Exit

The world seems full of organisations both small and large offering 'Corporate Finance' services to technology founders looking to exit their business. The problem is that the world is short of good ones and it isn't obvious which is which.

In many ways, the Corporate Finance label became an acceptable way to disguise a disparate set of individual personalities and competencies that often fell very short on the technology market/domain knowledge, understanding of business value, founder/acquirer relationship insight or overall process management discipline that adds most value from any third party involvement in funding or M&A activity.

It seemed to us that you almost 'had to' engage one of these firms to help you find funding for or exit your business; they were the people that had the little black book of people with money and buyers; they were the people that truly understood the process; they were the only people that could advise on complex deal structures if needed. The problem was that this was only ever half true.

  • Strategic buyers are often known to an exiting business founder or are active themselves in identifying potential acquisitions. This timing is the key.
  • The exit process actually starts well before a Corporate Finance person is motivated to get involved. Furthermore, the internal part of the exit process is something that is outside of the scope of the Corporate Finance remit. The process that they manage is just a fraction of the overall process that needs managing.
  • The majority of 'good' deals are actually very simple indeed and consist of a mix of non-contingent and contingent cash or shares. Any complexity is normally in earn-out, balance sheet or tax related affairs which you would be expected to address through your legal, accountant or tax advisors anyway.

In a world where software and services markets have consolidated around a handful of major acquiring entities across the globe and the internet provides a ready-made M&A knowledge base, the sell side mandate has evolved to become much more focused and dependent on 'pre-transaction' value positioning, targeted networking and grooming activities.

Capitalise have now distilled these experiences and insights into an approach to exit planning and management that is different to the traditional Corporate Finance led approach with a focus on the 4 key components that we believe maximise likely achievable value and accelerate 'time to exit', so reducing the risk of deals failing to conclude or being derailed.  

  • We help the founder, in advance of any formal transaction process, identify, plan and manage the key dimensions of their business which we know can impact realisable value.
     
  • We rapidly build a level of knowledge of the business, its market, its peer group and recent relevant M&A history so as to have deep insight into the most likely strategic buyers and allow us create the optimal positioning/approach for each.

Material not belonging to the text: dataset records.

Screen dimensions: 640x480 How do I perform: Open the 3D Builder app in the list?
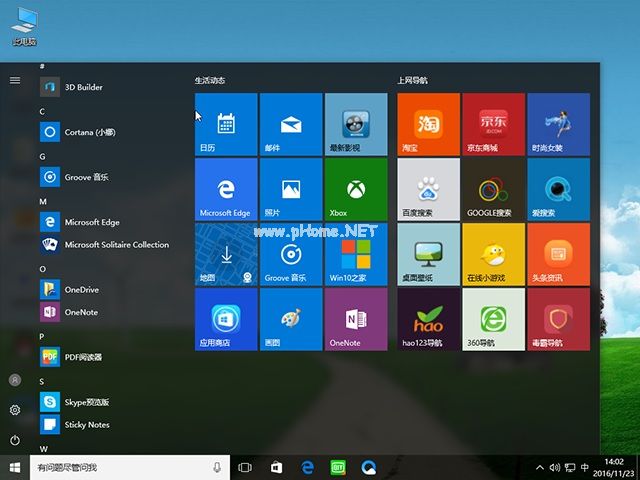(x=84, y=87)
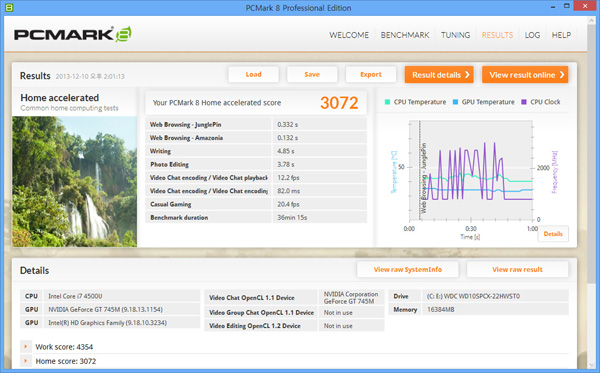Viewport: 600px width, 373px height.
Task: Click the PCMark 8 title bar app icon
Action: [9, 7]
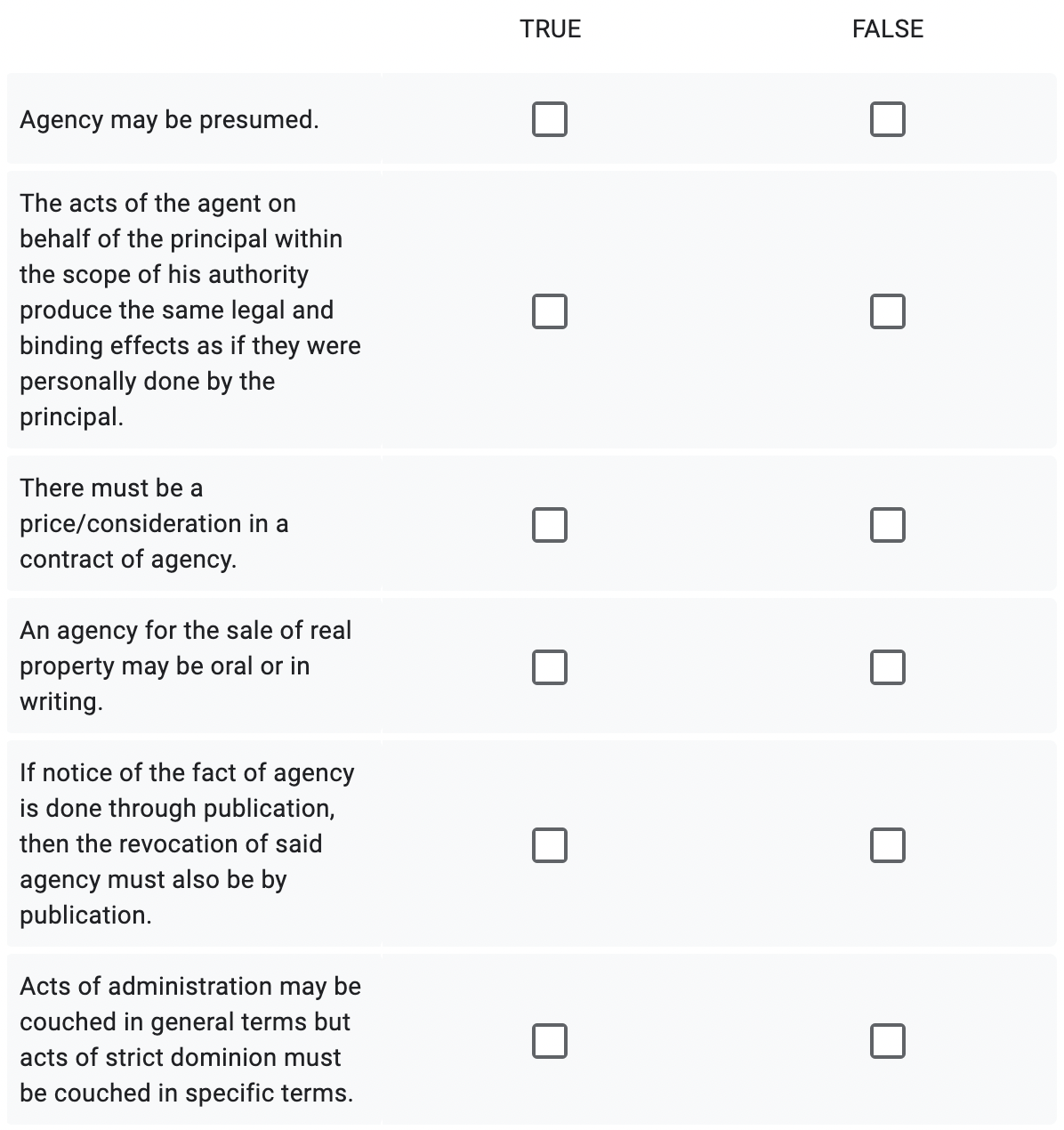Mark TRUE for 'Agency may be presumed'

550,119
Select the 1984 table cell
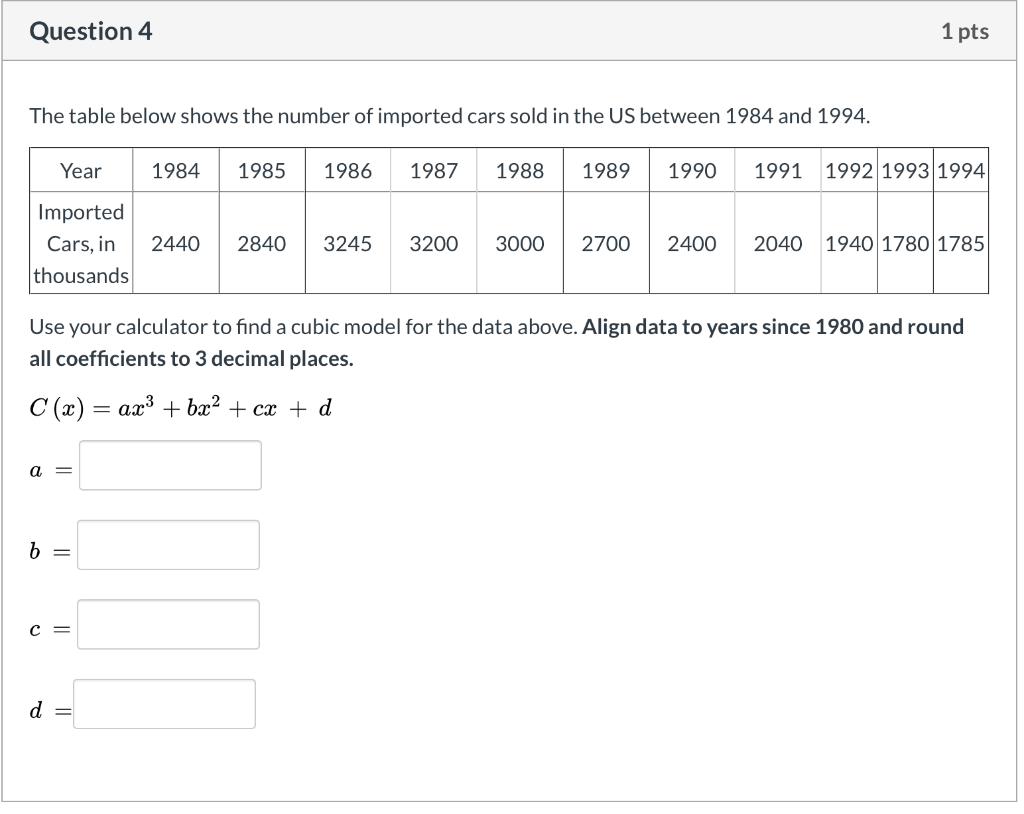Screen dimensions: 1024x814 point(176,171)
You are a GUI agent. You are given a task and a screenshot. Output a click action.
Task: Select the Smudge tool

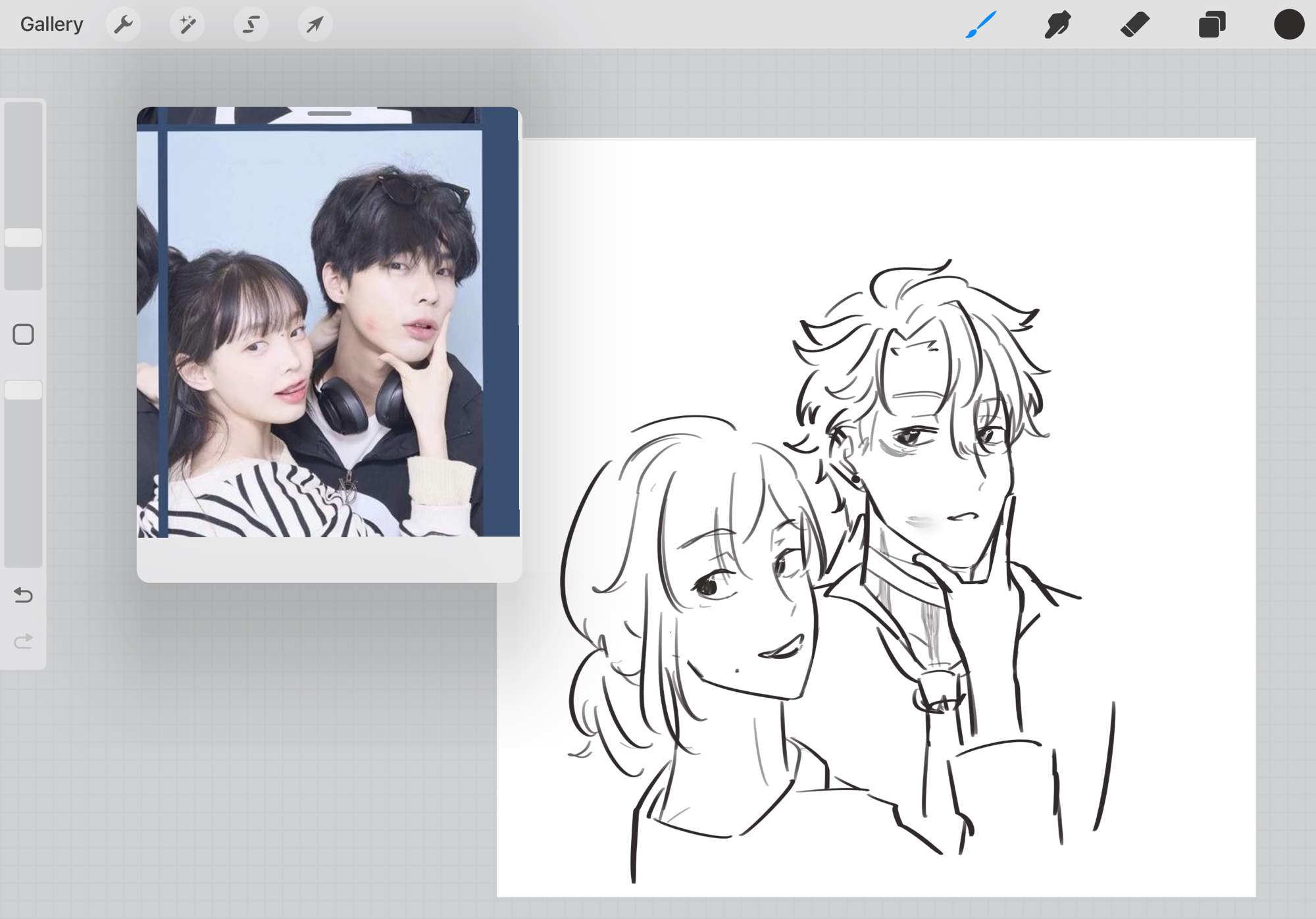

  • We prepare the management team in advance for the most obvious and likely due diligence and warranty considerations so as to be able to enter and exit the process as quickly and smoothly as possible, allowing the founders to focus on exceeding the short term performance expectations for the business.

  • We take best contractual practices from our own exits and have template heads of terms and sale and purchase agreement wording to offer to minimise legal negotiations, time and cost in reaching mutually satisfactory terms.